Most of the vineyards are in the Mediterranean south, where the vinous border between Rhône and Provence is clearly defined but practically porous. The great district is Châteauneuf-du-Pape and the great grape Grenache, usually seasoned with Syrah, sometimes Mourvèdre, and a panoply of other grapes. Other southern red Rhône wines use only these three plus Carignan and Cinsault.
Châteauneuf has been famous since the Popes of Avignon made it their summer home in the 14th century. Until the 1920’s it was legally just Côtes du Rhône. Then the visionary Baron LeRoy instituted regulations that became the basis of the entire French system of Appellations.
Other villages had aspirations. In 1964 Gigondas, impressively situated at the foot of the ‘dentelles’ (‘teeth’) of Montmirail took the big step, giving up ‘Côtes du Rhône – Villages Gigondas’ in favor of ‘Gigondas’. Giving up ‘Côtes du Rhône’ meant loss of instant identity but using just ‘Gigondas’ showed pride of quality. Vacqueyras followed in 1994 and others have applied.
For centuries Côtes du Rhône sold at a discount to Bordeaux even though most Bordeaux wasn’t very good. Neither was basic Côtes du Rhône. Only recently have Grenache and Syrah surpassed Carignan as the principal varietal. Some cheap Côtes du Rhônes are made by carbonic maceration, the Beaujolais technique, giving a poor rendition of the style. The biggest problem was winemaking, tied to cellar equipment.

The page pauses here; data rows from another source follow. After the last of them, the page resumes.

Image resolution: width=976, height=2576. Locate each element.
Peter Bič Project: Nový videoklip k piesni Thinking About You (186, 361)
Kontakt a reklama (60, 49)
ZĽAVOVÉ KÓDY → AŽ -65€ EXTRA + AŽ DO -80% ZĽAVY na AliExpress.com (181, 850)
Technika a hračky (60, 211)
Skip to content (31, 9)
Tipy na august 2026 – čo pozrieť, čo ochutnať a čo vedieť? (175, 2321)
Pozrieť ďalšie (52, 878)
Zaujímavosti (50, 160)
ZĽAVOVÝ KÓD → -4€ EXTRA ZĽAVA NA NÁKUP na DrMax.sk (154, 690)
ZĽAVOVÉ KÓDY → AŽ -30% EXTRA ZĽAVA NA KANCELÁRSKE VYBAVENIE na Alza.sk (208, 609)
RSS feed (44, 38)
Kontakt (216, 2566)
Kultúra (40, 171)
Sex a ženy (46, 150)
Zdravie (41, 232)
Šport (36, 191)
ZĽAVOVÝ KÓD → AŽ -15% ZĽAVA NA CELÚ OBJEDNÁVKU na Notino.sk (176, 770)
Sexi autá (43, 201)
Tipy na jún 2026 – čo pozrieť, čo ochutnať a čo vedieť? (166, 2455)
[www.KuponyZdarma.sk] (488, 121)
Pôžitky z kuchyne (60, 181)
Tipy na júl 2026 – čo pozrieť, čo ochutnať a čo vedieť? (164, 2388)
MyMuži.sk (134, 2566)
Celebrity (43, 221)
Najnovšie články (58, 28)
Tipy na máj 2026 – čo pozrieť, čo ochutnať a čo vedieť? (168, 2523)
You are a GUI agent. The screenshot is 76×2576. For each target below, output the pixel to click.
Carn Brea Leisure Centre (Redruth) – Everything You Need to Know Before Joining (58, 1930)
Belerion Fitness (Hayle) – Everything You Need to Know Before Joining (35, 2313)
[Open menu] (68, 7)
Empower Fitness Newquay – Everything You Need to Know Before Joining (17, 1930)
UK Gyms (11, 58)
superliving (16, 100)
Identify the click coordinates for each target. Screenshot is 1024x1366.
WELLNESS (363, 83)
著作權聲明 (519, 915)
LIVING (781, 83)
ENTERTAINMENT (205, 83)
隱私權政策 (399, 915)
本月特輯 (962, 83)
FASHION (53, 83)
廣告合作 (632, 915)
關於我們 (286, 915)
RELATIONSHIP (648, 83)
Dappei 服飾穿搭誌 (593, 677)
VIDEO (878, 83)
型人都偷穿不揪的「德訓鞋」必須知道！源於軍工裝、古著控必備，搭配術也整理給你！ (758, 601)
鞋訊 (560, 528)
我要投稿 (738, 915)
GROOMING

Harvest here is early September, usually in torrid heat. Lack of temperature control meant that what little fruit the grapes had was cooked out by hot fermentations. The solution can be as simple as an air conditioned cellar. Better is the ‘groupe à froid’. This is a central chilling unit from which circulating freon-filled jackets can be wrapped around tanks, or tubes can be inserted into vats. These allow precise control of fermentation temperatures. Virtually all wineries have one or the other and the increase in quality in one generation has been huge. There is a new price differential between basic Bordeaux and basic Côtes du Rhône; Côtes du Rhône sells for more.